Well, the area might not be modest but who's to argue about the beauty? Malibu, as pointed out in the show, was beautiful years ago and it's still very scenic, even if more people are building houses each day. This episode is as much about the town of Malibu as much as it is the crime story. There really isn't a whole lot to discuss concerning the crime, anyway. A woman shot a well-known record producer and was caught within hours and then pleaded guilty at the last minute after trial delays. (More on that later.)
Malibu is about as star-studded in its scenery as it is in the many movie celebrities and bigwigs who live there. There are no big businesses to dominate or pollute the landscape as you see right to the east of it in Los Angeles. Yes, Malibu is just a 27-mile ocean strip of mansions and beaches and some pricey restaurants. It's the home of surfers, too, of the Beach Boys, Jan & Dean, Gidget and all the other faired-haired sights and sounds who helped put Malibu "on the map" in the 1950s and 1960s.

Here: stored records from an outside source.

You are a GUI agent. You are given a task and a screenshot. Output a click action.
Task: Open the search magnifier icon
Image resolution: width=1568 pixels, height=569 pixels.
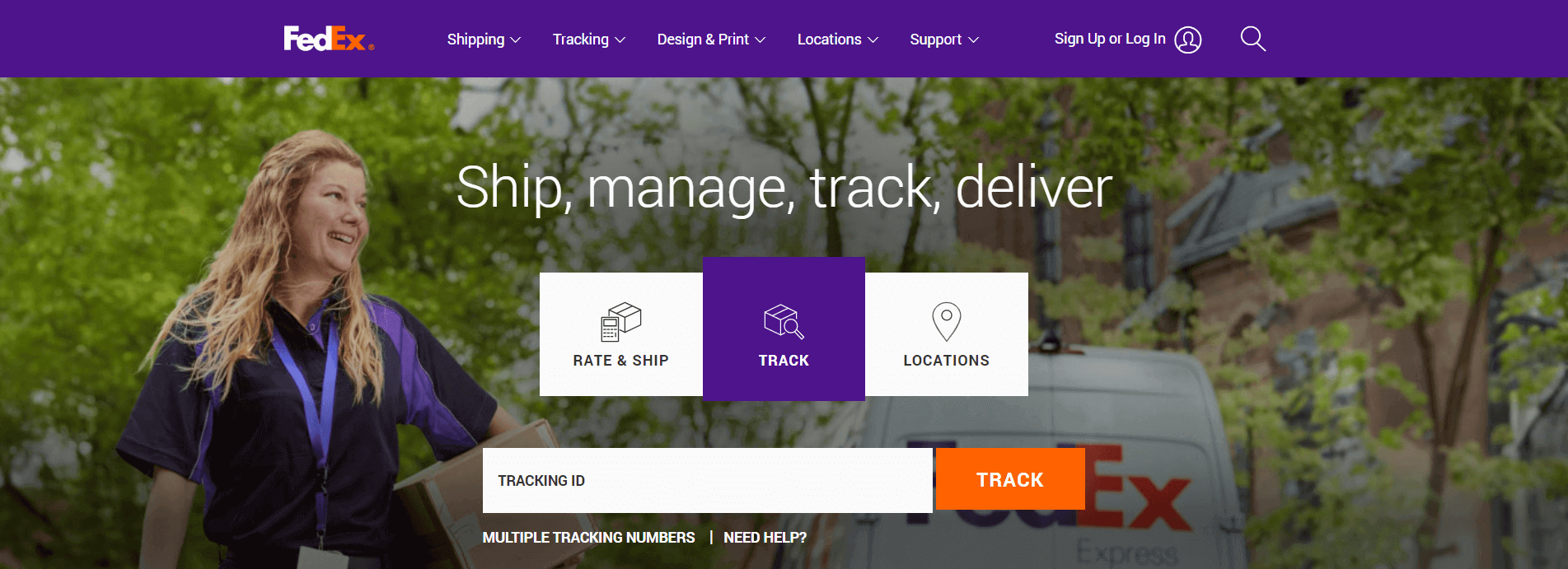(1252, 39)
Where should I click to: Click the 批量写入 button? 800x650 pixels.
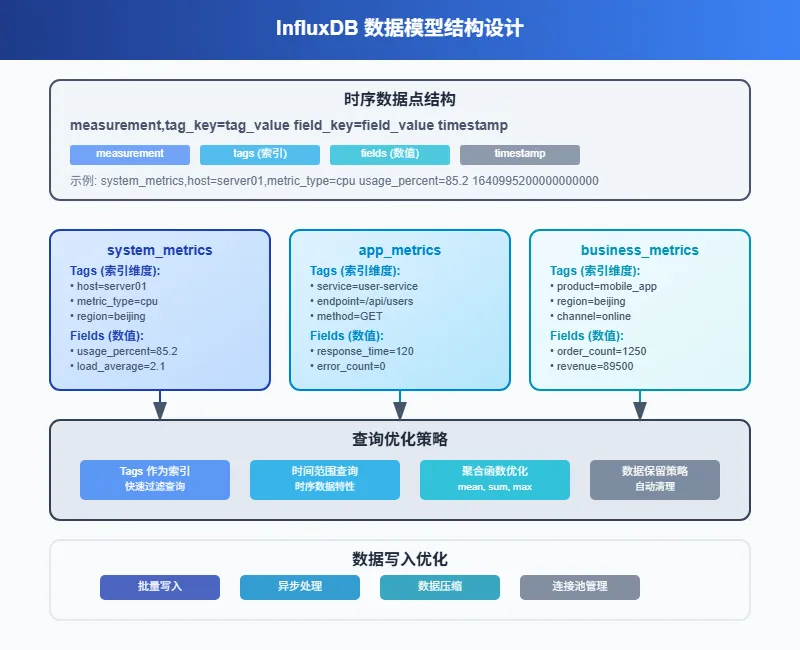pyautogui.click(x=160, y=587)
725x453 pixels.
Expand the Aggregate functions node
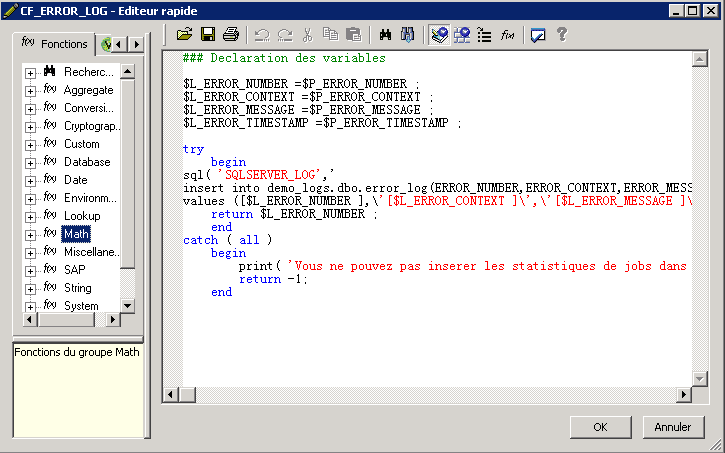(x=30, y=90)
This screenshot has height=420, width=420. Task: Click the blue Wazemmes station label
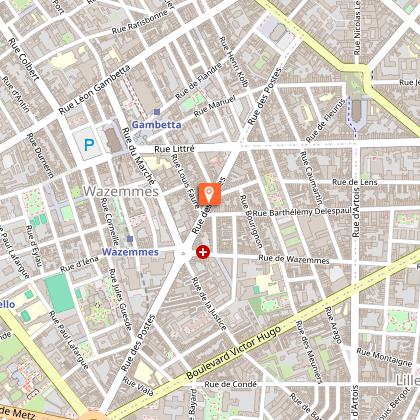130,252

Speaking of sounds, "Good Time" Charlie Minor was having a good time in the area, too. After graduating from college in Georgia and moving west, Charlie began a big, big success in the music business. He helped a lot of famous singers, it's noted here, working tirelessly to make sure DJs played their records. Minor would make up to 600 phone calls a day, if necessary.
Unfortunately, he also got caught up with some of the "perks" of the business that brings down many a celebrity: woman, booze and drugs; a lifestyle a little too long on material things and shallow relationships. It caught up with Charlie when he dumped an ex-stripper who turned ultimate scorned woman who wound up pumping nine bullets into his body one day in the mid '90s. The innocence of "Surf City, U.S.A.," had officially been lost. Come back, Jan & Dean!
The killer, Suzette McClure, didn't do much to hide her crime, leaving her driver's license at the scene of the crime! Her attorney, naturally, blamed the killing on others, saying her client was just a victim. How many times have you heard that from defense attorneys? That plea was going nowhere and, after two years of haggling, McClure stunned everyone by pleading to a second-degree murder charge just before the trial was going to begin. The most disappointed people were the vultures of the press, who loved all the dirt that had gone on about the music business.